Why Do Freelancers Charge So Much Per Hour?

I choked the first time I got a project estimate from a freelance writer. I was a full-time employee at a big company, trying to hire someone to take over a project that I’d been doing myself for over a year, but had recently been promoted beyond. The freelancer’s rate was way, WAY more than I made per hour.

There’s a simple formula for figuring an annual salary based on an hourly wage: multiply by two and add three zeros. Right? For example, when I made $13 an hour at my first writing job, that translated to about $26,000 per year ($13 x 2 = 26). The hourly-to-annual formula works because when I had that job, I got two weeks of paid vacation a year. Each year has 52 weeks. Subtract the vacation weeks, and you have 50. $13 an hour times 40 hours a week ($520) times 50 weeks a year equals $26,000.

So, when I saw that my freelancer was billing $100 an hour, I quickly figured she was clearing about $200,000 a year. (My own salary at that time was significantly less than half that.) But my math was wrong.

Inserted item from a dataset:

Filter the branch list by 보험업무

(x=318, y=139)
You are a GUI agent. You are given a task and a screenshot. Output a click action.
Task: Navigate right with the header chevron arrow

I have to admit, seeing that rate was one of the reasons I left my job about a year later to go freelance myself. But now, 14 years into the self-employment gig, I know why basic hourly-to-annual formula doesn’t work for freelancers. It’s because we don’t bill 40 hours a week—even if we work 40 hours a week. Or 50.

In short, freelancing is a different business model—for us and for our clients—than full-time employment. It all comes down to billable vs. non-billable hours, stuff we buy ourselves and the value we bring. Let’s break it down.

Billable vs. Non-Billable Hours

How do you spend your first hour of work in the morning? Mine looks like this: I fire up my computer, open my email and sip a cup of tea while I figure out what my day looks like: meetings, due dates, email responses. I might even read a couple of news articles. Then I make a to-do list, with priorities. That usually takes a half-hour to an hour.

Most people have a similar routine. Now: who should I bill for that hour? If you’re my client, do you want to pay for that?

Of course not. I can’t bill anyone for that. Is it a necessary part of work? Absolutely. It sets me up to be productive for the rest of the day and allows me to give clients accurate estimates of when I’ll complete their projects. If I was a full-time employee, that would count as one of my working hours. As a freelancer, it’s not billable.

There are other, similar times throughout the day: getting back up to speed after lunch. The time it takes to pack up and leave for the day. Taking a breather to check email and reset between projects. Maybe my reward is watching a couple of cat videos online. Or responding to that email from my aunt. Again, nobody pays me for that.

What else isn’t billable?

  • All work related to signing new clients: talking to prospective clients on the phone or going to meetings, drafting (and re-drafting) proposals, etc.
  • Vacation
  • Marketing: keeping my website updated, lunching, social media and other networking that keeps me in touch with potential clients

In fact, a good, solid, 8-hour working day usually includes just 4-5 billable hours.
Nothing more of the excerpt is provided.